You have to elaborate, because I'd LOVE to hear of one living thing that behaves differently than the facts say it does.
why myth, imagination and art should not be able to describe truth as validly and accurately as equations and samples. It's a scary thought, but we have no reason to expect reality to behave as we'd like it to.
Because myth is the twisting and expanding of a basic truth. Jesus is a good example of this, most likely. Art is an interpretation of what might or might not be truth, and is always describing the feelings of the artist because of the events, rather than the events themselves. And imagination is the combination of many things, factual and non-factual. Hence, none of that can be valid in the description of truth, because the only way to know what the truth is is to have the truth itself described to us.
Depends on what truth you are illustrating. Will the second example portray accurately to your son how you fell in love with your wife? Will it create the expectation that he can expect the same kind of love, or will he wonder for the rest of his life whether his feromones will always send the right message to your brain? Will he live in fear of the day that his father's brain suddenly stops being incited towards love for him? But if you truly believed what you said in the first example, being called a "miraculous gift" would certainly leave no room for your son to doubt that he is more than the result of mating brought on by a sequence of events that are no more significant in your eyes than a pair of spiders doing the same thing.
Again with the emotinalism! Jenyar, the fact is our purpose is to procreate and spread our seed, advance our species. The way to achive this is through attraction and love, but those are simply reactions to chemical interactions in the brain. There is no other truth it be explained; it simply is what it is.
And by the way...your fear of reality is sad.
Now which of our examples above illustrates "the truth" more accurately?
The second one, because that's what ACTUALLY happened.
I can only tell you that science is a long way off from finding God, but that isn't a valid reason for not believing in Him.

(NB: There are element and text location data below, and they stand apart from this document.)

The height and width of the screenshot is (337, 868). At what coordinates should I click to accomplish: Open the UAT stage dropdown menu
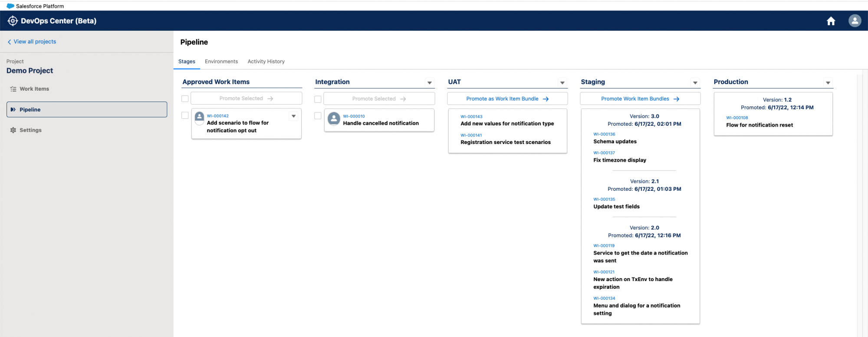pos(562,82)
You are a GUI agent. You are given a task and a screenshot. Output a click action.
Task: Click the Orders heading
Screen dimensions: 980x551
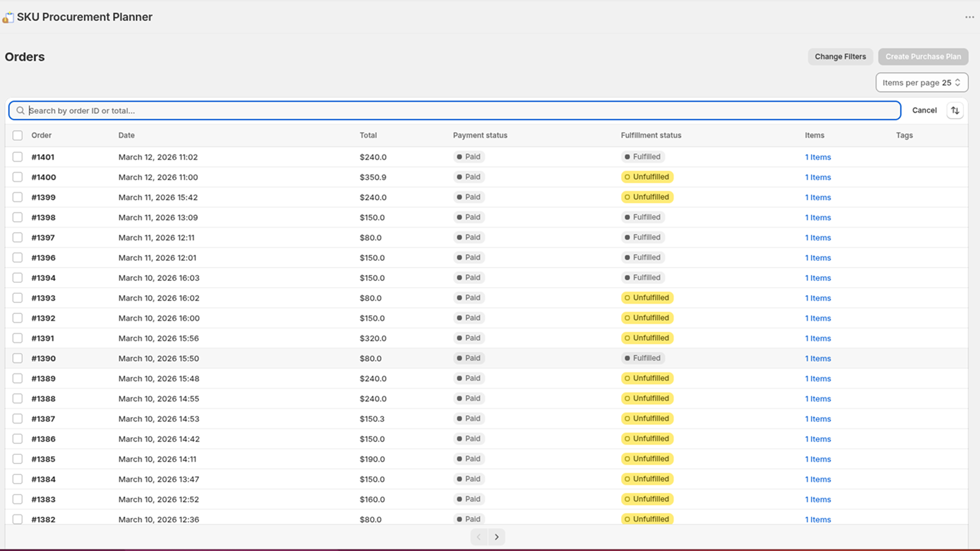pos(25,56)
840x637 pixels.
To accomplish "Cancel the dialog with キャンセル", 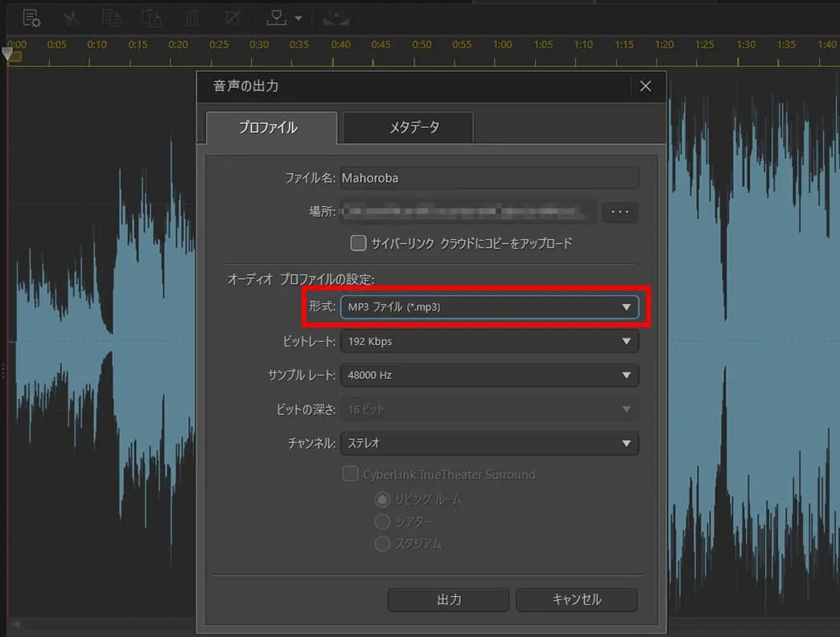I will coord(577,599).
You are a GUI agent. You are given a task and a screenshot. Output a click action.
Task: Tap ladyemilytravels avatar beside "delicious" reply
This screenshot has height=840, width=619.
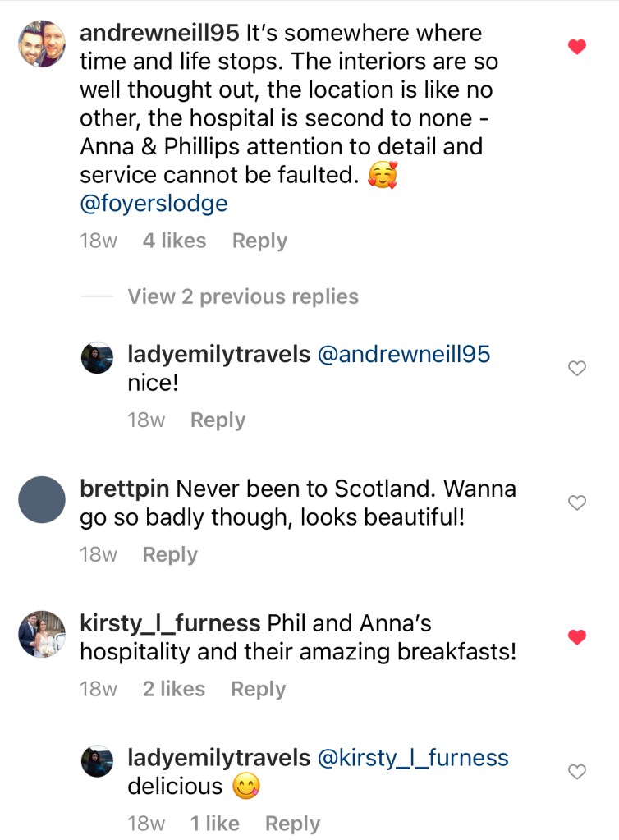tap(97, 761)
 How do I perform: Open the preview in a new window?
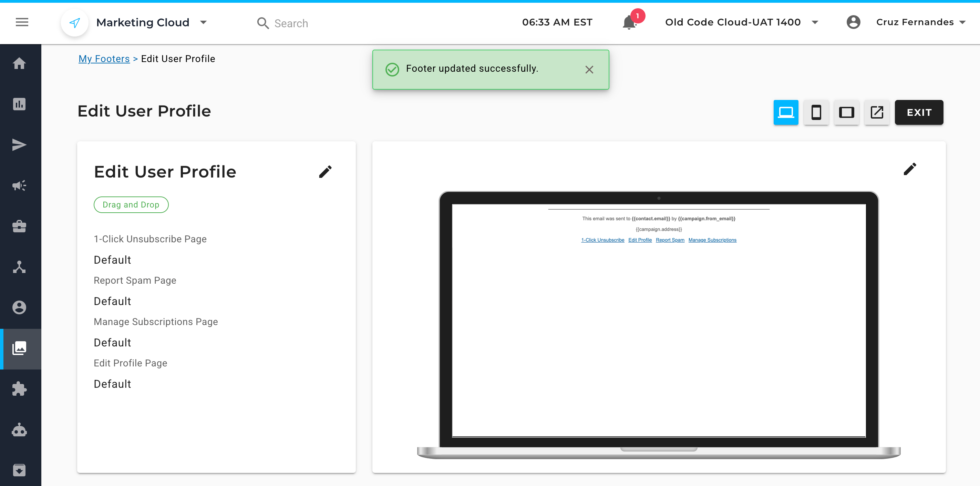click(877, 112)
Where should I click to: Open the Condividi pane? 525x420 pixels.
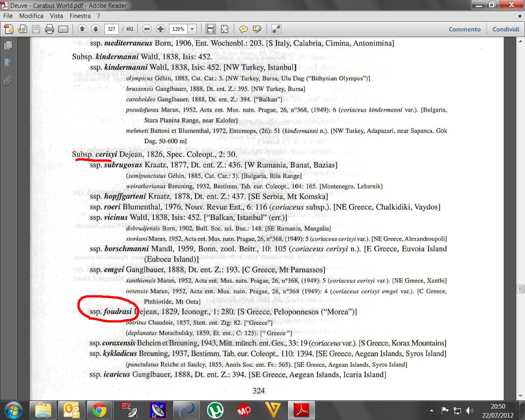point(506,29)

He exist as a living reality, not as a fossil of superstition.
If science is a long way off, then you cannot possibly know of him. You are material, and henceforth cannot interact or observe any other realm. Therefore, you cannot know God.
The biggest problem is that people expect evidence from the Bible to appear "different" than any other evidence presented out of history. The only repeatable evidence is in the kind of life you lead - experiential evidence is the only evidence you would believe anyway. Based on that you can judge whether the authors of the Bible were frauds or not. Otherwise you just assume they were liars.
See, that's the problem. The god described in that book does not ever make himself as known to us as he did to them. He never comes down and says "Hey, what's up?" to us like he did to them. He is a very apparent god to those people, yet he is not to us today.
And again, there is no real solid proof in that book of your god's validity. He never drops on us "You will discover this thing called nuclear energy." Nor does he ever tell us what the moon really is. So you're left to judge the character of the authors, which is something none of us can honestly do, and that of course means the Bible is a puzzle we cannot solve as of yet.